▸ Records for processing
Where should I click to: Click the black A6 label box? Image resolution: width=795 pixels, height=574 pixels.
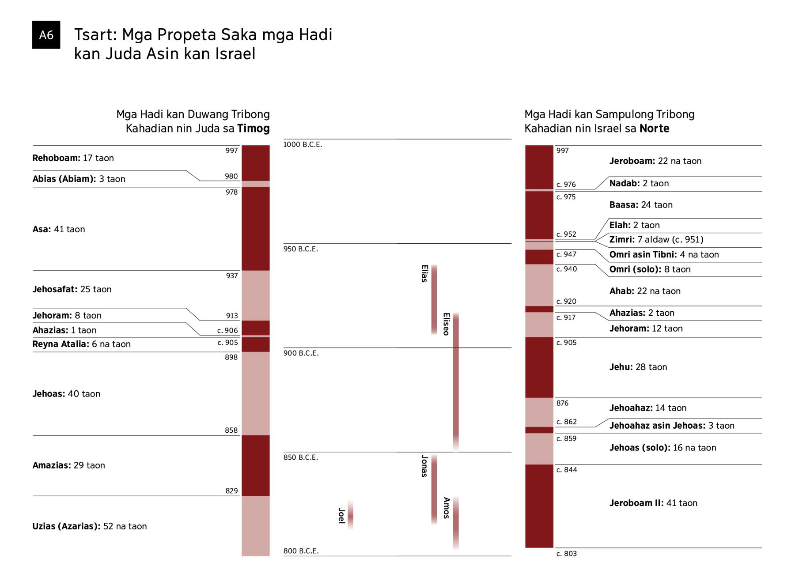point(46,35)
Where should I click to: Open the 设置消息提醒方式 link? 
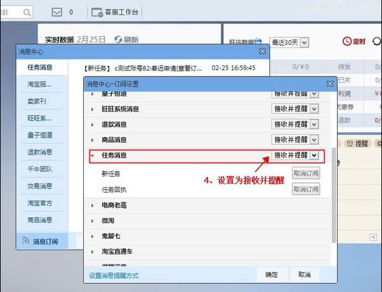tap(114, 276)
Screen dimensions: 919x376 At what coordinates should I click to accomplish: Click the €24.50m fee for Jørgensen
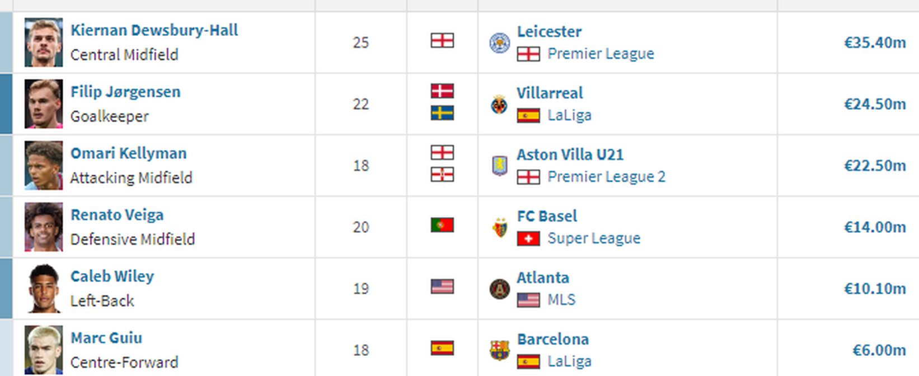pos(875,104)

▸ Instructions for the task
The data should be printed again unchanged; leave its pictures out.

▸ Answer section
Where should I click to: Click the black A6 label box? Image resolution: width=795 pixels, height=574 pixels.
point(46,35)
Where should I click to: Open the 设置消息提醒方式 link? 
tap(114, 276)
Screen dimensions: 919x376 At what coordinates should I click to accomplish: Click the €24.50m fee for Jørgensen
pos(875,104)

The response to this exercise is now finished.